Baseballs are pitched such that they bounce off of each other in mid air.

Now look at the same situation from a more “quantumy” perspective.  The pitching machines throw the baseballs, not in one of many slightly different trajectories, but in all of the possible slightly different trajectories.

Each baseball, rather than following a single path, takes a super-position of every possible path (in a cone). After the collision the balls are still in a super-position of every possible resulting path, but must be traveling in opposite directions. Correlated super-positions = entanglement.

Clearly the collision conveys information, so it is a measurement.  The information is pretty straight forward (“you are being hit by a baseball”), but it’s still informative.  Surprisingly, the effect of that measurement depends on your perspective.

From an outside perspective: both baseballs move toward each other in many, uncorrelated, paths.  A “baseball probability cloud”.  I say that they’re uncorrelated because even if you know which path one of the baseballs is taking, you still know nothing about the other.

When they collide and bounce apart, they’re still traveling along a super-position of many possible paths, but now they’re correlated.

Their collision (and mutual measurement) has entangled their states.

From an inside perspective: each state of each baseball thinks of itself as the only state.  An “inside perspective” means picking one state out of the many, and thinking about what it’s life is like (to be needlessly over-the-top exact; “…picking one bundle of indistinguishable states out of the many…”).

After it’s fired, if you look at just one state of the bottom baseball it looks “non-quantum” and follows one path.
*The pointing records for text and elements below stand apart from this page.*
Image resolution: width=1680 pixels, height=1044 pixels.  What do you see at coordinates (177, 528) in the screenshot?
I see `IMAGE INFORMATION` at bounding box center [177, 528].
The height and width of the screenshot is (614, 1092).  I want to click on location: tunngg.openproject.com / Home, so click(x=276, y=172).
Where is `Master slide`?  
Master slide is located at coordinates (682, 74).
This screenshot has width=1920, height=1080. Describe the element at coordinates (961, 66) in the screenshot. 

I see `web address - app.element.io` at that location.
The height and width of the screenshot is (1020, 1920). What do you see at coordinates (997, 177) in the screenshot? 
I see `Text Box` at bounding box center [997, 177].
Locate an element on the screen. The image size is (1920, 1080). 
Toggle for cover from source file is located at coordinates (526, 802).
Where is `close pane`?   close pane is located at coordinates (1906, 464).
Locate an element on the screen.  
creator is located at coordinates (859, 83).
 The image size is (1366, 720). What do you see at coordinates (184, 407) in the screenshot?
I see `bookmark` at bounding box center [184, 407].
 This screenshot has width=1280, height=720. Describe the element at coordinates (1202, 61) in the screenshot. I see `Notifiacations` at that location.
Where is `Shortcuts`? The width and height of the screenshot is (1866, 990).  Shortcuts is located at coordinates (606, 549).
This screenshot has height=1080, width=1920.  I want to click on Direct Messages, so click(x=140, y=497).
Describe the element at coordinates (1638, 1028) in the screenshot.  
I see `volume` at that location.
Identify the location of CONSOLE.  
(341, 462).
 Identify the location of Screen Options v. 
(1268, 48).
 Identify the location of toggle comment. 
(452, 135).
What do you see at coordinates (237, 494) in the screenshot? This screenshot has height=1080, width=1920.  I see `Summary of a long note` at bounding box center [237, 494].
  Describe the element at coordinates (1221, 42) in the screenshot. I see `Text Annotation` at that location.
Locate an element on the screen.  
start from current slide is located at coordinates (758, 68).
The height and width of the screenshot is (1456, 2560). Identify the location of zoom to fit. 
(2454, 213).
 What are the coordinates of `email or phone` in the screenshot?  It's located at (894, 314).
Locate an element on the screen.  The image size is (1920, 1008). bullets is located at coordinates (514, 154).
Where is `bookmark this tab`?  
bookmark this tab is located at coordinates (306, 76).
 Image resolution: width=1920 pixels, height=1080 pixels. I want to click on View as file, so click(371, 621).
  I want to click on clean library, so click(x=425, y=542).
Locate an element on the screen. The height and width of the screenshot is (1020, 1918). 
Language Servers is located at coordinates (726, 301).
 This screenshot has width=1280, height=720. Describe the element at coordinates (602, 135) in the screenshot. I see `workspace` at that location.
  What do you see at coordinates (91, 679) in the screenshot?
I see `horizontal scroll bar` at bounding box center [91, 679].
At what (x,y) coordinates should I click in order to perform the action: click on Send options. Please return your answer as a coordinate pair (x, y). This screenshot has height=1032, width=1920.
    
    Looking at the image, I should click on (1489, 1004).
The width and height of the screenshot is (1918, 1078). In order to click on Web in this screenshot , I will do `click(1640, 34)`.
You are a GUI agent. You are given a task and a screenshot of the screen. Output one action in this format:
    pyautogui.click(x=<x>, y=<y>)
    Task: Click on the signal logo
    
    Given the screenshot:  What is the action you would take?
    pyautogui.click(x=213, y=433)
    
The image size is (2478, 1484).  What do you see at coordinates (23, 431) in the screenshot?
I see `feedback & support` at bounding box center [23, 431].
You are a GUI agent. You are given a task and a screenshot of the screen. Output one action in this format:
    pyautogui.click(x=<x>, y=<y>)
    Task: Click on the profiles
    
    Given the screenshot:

From its perspective the other ball is in a super-position of states. But, when they collide they measure each other, and suddenly see themselves and the other ball in just one state.  Note that each of the different states experience this.

Before they collide, one ball sees the other ball as being in many states.  When they collide they suddenly see the other ball as being in one state.  So, from an “inside” point of view, measurement looks like “wave function collapse“, one of the great weirdnesses of the Copenhagen interpretation (“collapse” = “all but one state disappears”).  When a ball bounces away from the collision it still sees itself going in one direction, and (since the balls always bounce in opposite directions) it’ll definitely see the other ball going in only one direction.

Their collision (and mutual measurement) has collapsed the state of the opposite ball (from the perspective of both balls).

But keep in mind that every state of both balls sees a (different) wave function collapse.  There’s nothing special about either ball; they’re both in many states.

Just for fun, a very outside perspective: Say you’re in another star system, and you can’t get any real information about what’s going on.  You see not just the baseballs in many states, but the people involved as well.  After a collision, the people running the machines see the baseballs as being entangled.  Now say one of them (Bob) tries to find one of the balls.  When he does, he suddenly knows where the other ball is.  Bob’s excited because he just experienced wave function collapse for the octillionth time that day.  Also, since the balls were entangled, he’s instantly “collapsed the wave function” of the other ball (he now knows where it is).

But, from your very outside perspective, Bob’s many states are searching for the ball’s many states.  Each of his many states eventually finds one of the ball’s many states.  Now, from far enough out, we can’t tell where each of Bob’s states finds the ball.  All we can say is that the wherever the ball is, that’s where Bob will find it.  That is; the state of the ball that bounced east from the collision will be correlated with the state of Bob that finds the ball to the east of the collision.  Both Bob and the ball are still in many states, but now they’re correlated.  By finding the ball, Bob (in his many states) is now entangled with it.

Even more awesome, since the baseballs were already entangled with each other, by entangling with one, Bob entangles himself with both.  That’s not too impressive from Bob’s perspective, but it can seem spooky from a very removed perspective.